Para ISGroup, elegir apoyar e-privacy significa tomar partido. En una época en la que la inteligencia artificial puede influir en sentencias, diagnósticos y decisiones políticas, tenemos el deber —como empresa y como ciudadanos— de volver a poner al ser humano en el centro. Y lo hacemos como sabemos: construyendo seguridad, formando conciencia y apoyando a quienes defienden los derechos digitales desde hace más de veinte años.

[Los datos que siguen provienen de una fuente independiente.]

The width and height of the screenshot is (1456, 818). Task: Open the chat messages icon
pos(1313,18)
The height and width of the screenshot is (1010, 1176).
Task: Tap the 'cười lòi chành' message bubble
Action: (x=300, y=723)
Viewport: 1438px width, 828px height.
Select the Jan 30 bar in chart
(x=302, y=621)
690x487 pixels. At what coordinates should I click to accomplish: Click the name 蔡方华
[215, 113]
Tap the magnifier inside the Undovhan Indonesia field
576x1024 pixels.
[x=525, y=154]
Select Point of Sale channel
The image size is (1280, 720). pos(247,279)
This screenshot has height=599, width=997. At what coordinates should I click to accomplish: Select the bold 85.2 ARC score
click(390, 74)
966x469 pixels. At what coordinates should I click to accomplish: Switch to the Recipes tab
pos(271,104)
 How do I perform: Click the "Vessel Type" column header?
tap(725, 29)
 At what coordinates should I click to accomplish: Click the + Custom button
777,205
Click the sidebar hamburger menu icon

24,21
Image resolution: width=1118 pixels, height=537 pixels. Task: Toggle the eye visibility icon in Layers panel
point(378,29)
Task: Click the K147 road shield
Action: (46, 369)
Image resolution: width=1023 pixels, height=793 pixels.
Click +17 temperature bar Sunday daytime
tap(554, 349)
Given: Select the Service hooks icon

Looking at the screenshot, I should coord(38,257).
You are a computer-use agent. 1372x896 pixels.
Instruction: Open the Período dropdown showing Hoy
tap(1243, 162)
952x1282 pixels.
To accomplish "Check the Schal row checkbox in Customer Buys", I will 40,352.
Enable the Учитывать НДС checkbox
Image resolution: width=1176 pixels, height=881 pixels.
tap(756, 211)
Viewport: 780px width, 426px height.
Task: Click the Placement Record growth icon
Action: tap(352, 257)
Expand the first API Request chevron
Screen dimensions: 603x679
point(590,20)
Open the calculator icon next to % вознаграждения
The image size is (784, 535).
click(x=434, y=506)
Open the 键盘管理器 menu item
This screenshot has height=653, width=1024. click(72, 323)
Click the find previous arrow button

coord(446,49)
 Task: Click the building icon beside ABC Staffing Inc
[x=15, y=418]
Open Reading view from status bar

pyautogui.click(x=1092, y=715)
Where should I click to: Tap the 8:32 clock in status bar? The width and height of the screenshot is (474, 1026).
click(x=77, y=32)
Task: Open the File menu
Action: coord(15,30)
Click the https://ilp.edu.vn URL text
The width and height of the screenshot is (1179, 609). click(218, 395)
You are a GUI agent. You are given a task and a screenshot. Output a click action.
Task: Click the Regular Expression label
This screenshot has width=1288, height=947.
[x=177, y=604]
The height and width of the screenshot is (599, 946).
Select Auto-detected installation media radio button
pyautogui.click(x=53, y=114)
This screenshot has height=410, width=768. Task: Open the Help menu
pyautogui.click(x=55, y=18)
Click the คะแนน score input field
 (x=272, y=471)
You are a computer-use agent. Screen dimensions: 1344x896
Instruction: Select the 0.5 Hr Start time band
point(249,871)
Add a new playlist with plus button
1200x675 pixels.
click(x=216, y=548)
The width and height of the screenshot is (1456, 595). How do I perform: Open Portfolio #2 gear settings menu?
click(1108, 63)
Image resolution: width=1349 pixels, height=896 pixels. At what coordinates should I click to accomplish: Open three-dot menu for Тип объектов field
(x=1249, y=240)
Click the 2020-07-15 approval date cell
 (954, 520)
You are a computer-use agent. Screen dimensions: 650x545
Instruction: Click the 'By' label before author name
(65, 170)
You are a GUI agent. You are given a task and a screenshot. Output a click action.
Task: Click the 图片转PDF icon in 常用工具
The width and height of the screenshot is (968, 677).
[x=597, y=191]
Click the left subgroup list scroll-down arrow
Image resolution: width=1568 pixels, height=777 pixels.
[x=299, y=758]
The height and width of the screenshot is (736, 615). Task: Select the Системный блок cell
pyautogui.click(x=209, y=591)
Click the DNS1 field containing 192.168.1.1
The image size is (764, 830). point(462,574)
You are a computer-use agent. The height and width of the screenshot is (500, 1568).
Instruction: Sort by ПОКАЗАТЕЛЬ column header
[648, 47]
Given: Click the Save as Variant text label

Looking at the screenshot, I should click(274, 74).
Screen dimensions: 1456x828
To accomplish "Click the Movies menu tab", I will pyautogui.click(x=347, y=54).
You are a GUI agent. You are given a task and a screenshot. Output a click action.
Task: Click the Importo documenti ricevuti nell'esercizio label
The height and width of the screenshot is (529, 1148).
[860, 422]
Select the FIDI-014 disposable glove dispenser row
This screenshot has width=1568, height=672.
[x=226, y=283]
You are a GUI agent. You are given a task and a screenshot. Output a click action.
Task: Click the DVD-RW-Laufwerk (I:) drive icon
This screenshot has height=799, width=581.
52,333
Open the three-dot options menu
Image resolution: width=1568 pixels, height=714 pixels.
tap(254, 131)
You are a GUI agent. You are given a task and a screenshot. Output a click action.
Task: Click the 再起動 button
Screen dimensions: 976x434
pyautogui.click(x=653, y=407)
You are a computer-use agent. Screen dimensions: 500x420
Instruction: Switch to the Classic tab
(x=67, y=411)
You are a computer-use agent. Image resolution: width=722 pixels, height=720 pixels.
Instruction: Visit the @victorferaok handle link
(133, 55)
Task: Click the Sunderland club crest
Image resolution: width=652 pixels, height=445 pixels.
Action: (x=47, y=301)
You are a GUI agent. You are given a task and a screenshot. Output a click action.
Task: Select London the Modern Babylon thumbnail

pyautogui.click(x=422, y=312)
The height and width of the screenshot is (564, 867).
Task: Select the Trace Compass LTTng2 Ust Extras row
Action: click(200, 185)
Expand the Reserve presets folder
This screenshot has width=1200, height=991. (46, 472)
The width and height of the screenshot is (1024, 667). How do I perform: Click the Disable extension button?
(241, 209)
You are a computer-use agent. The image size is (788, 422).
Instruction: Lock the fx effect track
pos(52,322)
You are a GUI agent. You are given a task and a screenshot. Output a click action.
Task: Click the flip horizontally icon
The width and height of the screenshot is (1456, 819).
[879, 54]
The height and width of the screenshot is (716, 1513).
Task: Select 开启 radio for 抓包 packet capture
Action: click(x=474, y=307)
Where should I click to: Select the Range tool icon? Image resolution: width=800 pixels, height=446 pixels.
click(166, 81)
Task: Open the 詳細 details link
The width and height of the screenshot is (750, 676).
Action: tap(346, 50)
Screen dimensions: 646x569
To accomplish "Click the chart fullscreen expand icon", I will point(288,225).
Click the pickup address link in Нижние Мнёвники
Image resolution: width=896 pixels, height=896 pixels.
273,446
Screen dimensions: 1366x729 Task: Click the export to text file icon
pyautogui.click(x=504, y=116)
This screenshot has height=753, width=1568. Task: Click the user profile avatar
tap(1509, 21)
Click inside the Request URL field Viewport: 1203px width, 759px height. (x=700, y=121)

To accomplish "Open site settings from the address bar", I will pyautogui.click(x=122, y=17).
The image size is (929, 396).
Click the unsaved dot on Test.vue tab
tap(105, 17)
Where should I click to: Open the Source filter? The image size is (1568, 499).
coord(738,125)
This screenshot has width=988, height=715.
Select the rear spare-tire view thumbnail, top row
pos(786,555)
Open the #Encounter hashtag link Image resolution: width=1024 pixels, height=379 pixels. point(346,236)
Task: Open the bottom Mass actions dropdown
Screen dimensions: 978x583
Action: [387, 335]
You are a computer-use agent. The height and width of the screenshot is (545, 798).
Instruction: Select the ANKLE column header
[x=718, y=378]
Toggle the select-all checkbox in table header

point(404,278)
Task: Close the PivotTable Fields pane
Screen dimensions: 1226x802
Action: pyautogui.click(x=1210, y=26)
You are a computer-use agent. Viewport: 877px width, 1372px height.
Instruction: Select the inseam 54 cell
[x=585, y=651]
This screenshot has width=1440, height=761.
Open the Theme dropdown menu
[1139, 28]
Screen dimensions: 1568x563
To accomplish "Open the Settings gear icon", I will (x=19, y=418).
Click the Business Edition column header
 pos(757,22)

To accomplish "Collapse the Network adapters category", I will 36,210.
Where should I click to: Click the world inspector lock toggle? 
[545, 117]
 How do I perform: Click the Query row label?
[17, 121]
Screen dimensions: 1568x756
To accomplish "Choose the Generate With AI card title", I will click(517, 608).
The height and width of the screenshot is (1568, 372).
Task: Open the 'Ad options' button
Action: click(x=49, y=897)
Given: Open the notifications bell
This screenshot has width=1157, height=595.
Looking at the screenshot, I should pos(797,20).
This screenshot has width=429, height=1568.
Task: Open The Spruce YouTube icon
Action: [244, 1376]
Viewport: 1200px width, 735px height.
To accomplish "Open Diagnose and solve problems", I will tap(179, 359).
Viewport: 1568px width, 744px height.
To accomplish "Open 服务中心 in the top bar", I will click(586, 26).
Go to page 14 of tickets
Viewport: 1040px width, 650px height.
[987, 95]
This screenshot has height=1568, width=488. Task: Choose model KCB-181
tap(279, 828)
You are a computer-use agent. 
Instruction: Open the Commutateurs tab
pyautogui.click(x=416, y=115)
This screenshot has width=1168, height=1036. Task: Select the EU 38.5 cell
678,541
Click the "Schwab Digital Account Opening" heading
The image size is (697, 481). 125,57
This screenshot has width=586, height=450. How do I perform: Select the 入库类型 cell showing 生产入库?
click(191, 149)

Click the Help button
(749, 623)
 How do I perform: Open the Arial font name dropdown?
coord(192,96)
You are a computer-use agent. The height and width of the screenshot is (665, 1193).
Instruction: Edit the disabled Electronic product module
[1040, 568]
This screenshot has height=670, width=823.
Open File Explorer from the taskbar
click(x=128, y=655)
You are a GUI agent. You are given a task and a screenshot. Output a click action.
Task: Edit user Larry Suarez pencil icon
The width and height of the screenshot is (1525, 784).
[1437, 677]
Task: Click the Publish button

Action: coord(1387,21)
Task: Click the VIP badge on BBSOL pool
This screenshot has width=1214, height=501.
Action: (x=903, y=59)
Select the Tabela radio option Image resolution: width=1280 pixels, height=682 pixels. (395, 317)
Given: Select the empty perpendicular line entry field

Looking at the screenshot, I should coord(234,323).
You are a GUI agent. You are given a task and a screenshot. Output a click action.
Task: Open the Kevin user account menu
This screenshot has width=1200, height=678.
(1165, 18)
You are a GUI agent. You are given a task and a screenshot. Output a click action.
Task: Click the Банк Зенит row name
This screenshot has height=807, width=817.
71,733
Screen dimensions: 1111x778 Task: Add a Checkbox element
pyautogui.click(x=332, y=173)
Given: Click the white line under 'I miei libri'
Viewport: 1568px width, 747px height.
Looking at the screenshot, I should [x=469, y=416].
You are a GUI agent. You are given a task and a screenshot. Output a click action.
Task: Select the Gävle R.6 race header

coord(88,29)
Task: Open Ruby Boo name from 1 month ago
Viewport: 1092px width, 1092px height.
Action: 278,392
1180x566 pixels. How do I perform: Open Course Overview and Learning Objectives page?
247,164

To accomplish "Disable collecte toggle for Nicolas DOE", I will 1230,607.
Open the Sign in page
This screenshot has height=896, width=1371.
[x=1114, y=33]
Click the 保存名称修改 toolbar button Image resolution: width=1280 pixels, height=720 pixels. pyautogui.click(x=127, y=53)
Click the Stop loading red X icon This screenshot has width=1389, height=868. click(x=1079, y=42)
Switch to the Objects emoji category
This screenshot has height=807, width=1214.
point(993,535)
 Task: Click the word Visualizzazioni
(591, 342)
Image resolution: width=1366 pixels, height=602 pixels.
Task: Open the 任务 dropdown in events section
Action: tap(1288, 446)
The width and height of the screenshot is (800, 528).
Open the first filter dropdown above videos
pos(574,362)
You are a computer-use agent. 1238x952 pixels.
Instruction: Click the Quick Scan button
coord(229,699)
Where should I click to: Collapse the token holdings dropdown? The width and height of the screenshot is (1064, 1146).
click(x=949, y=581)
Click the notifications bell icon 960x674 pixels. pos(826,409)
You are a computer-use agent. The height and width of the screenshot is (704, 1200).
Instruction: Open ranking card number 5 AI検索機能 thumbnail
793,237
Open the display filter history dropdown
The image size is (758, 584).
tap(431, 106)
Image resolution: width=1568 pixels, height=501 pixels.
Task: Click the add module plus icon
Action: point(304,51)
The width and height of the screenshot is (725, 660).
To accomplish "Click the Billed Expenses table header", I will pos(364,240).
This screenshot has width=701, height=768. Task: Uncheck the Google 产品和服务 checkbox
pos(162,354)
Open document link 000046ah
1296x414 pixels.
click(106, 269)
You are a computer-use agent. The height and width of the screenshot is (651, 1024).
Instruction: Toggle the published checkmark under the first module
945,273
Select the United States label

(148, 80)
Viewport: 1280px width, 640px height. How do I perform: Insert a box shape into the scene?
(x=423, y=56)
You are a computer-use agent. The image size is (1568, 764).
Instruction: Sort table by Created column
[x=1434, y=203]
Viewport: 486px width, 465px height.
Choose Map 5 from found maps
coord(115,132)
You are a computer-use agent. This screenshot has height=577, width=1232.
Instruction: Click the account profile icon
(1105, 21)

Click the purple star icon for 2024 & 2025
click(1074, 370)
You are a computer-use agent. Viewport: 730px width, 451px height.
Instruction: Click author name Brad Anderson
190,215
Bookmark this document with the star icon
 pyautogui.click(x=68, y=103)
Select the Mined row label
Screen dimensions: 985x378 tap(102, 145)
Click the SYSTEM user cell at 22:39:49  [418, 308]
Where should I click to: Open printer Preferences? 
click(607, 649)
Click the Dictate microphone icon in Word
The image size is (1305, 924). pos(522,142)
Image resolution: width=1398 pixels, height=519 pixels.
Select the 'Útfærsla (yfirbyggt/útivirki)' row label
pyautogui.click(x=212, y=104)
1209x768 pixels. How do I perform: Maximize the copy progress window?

Dos días de ponencias. Dos tardes repletas de reflexiones urgentes. Desde Nicola Gargano y Enrica Priolo sobre la digitalización de la justicia en tiempos de COVID, hasta Giorgio Pedrazzi sobre la teledocencia y sus riesgos para la privacidad de los estudiantes. Y además, Alessandro Del Ninno sobre las implicaciones normativas de los datos sanitarios, y Rebecca Berto sobre la legitimidad probatoria de las tecnologías automáticas.

Pero el punto no era solo “qué se puede hacer” con los datos. Era —y es— quién decide, por qué lo hace, con qué transparencia.

No hay innovación sin ética. Este, para ISGroup, es el núcleo de la cuestión. Cada día trabajamos en la frontera entre lo que es técnicamente posible y lo que es socialmente aceptable. Patrocinar e-privacy no es marketing. Es misión.

Y mientras ya se prepara la edición de otoño —bajo el emblemático título “CoViD-1984”— sentimos con fuerza el deber de seguir presentes. De ser parte activa de una comunidad que se cuestiona, denuncia y propone. Porque detrás de cada automatismo hay una elección. Y cada algoritmo refleja —quiera o no— una visión del mundo.

ISGroup está del lado de quienes eligen. Con conciencia.